Neste seu substancioso artigo, além de tomarmos consciência da gênese da agricultura de frutas em nosso Brasil, recebemos uma aula de História do Brasil, da geopolítica dos séculos 18 e 19, e da excelência da colonização portuguesa nesse tema.
Esse artigo do Professor Evaristo suplanta os anteriores.
É o que me deu vontade de comentar.
Depois fiquei pensando que este comentário terá que ser repetido a cada duas semanas…
Artigo ótimo! Gostoso de ler. Na história da fruticultura brasileira, pena que não tenhamos investido na domesticação das frutas brasileiras, tão boas e abundantes no cerrado, mata atlântica e amazonia
Fiquei contente, quando li em seu artigo, o aumento das exportações de frutas.
O Brasil vai se tornando cada vez mais o celeiro do mundo.
Então a ideia de criar a Embrapa vem desde a colonização né não?
Um abraço
Essa História no início de tudo é uma delícia ! Mto bom saber da sagacidade da coroa portuguesa, e como ainda hoje desfrutamos disso. E ainda mais , saber q.a fruticultura é segura e certificada! Parabéns , novamente, por mais um artigo.
Semana sim, semana também, os artigos do professor Evaristo nos contam a história de nossa agricultura com riqueza de detalhes de sua origem. Este das frutas, fruto de sua vasta cultura, é mais um desses.
Uma afirmação passageira seria dizermos que esse foi o melhor de seu trabalho na Revista Oeste pois em sete dias já teríamos que refazê-la.
Como sempre, porém de forma mais detalhada, hoje a coluna do Dr Evaristo mergulhou na história e trouxe a importância da ciência no contexto da dispersão das frutas, de seus centros de origem até nossa terra abençoada! Uma verdadeira aula sobre a importância nada elaboração da estratégia, tática e operação na consolidação de um território que precisava se fortalecer na produção de alimentos.

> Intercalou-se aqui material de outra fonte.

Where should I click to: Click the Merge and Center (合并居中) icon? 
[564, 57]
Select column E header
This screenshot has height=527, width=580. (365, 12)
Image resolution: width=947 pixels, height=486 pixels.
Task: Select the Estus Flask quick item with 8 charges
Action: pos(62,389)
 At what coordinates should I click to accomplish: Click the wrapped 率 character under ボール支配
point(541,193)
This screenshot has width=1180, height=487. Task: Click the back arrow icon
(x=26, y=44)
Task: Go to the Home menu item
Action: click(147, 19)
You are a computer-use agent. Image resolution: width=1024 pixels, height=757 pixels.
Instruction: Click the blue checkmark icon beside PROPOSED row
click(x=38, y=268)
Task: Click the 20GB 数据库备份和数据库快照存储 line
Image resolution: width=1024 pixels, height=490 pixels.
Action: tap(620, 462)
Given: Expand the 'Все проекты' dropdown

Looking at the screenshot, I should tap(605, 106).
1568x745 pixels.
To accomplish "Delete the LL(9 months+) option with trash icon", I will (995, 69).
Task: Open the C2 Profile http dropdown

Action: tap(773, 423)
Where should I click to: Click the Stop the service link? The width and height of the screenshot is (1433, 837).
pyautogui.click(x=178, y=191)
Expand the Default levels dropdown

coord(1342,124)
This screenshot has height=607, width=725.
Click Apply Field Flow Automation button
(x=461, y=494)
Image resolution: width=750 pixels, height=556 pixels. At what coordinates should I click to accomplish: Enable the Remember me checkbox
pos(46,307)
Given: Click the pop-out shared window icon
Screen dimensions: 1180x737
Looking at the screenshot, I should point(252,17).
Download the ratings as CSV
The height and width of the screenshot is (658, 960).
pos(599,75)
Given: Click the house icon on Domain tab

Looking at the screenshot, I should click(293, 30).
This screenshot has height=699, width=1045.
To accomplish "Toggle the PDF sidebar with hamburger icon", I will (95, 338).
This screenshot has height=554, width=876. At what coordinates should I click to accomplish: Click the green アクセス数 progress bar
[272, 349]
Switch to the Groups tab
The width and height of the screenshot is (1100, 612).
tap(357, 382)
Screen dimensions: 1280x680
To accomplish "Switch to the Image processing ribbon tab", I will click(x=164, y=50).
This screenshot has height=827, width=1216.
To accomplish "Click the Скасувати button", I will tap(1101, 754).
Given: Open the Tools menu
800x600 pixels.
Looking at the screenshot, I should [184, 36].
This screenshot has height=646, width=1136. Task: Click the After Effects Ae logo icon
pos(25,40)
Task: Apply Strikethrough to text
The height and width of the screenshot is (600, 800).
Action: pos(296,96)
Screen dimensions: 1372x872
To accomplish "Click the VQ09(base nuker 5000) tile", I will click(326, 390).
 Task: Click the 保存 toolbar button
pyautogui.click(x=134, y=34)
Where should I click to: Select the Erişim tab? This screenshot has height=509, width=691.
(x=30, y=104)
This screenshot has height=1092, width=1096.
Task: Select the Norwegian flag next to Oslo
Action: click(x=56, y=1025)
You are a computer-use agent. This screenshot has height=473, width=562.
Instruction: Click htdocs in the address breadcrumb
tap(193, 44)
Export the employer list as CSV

Muito conhecimento, obrigado por compartilhar Dr Evaristo! Sempre excelente referência do agronegócio brasileiro
Muito interessante e instrutivo sobre a nossa história econômica.
Até que enfim um artigo útil por parte dessa revista. Mais lembre-se, o agro brasileiro só mantém o mercado interno com os piores produtos e ainda cheio de pesticidas com a anuência do assassino, esse débil mental presidente de vcs
Excelente artigo. Uma visão impecável da história da introdução e do desenvolvimento desse grande, colorido e perfumado segmento da nossa agricultura!
Achei
Pensei que imbecis não liam artigos desta magnitude, porem Dr. Evaristo de Macedo consegue milagres.
Show.
Muito bom o artigo, como sempre, principalmente por saber que gera muitos empregos e divulga a diversidade de alimentos q temos no Brasil
Agora desfrutar de uma manga tera outro sabor
Obrigado Dr Evaristo e parabéns pelis artigos.
Através de seu conhecimento os Brasileiros e oarte do mundo tem conhecido o Brasil orodutivo. As historias de sucesso e os caminhos do setor produtivo por sua voz. Obrigado
Delícia de artigo! Parabéns ao Dr. Evaristo de Miranda uma das maiores e mais respeitadas autoridades mundiais do agronegócio.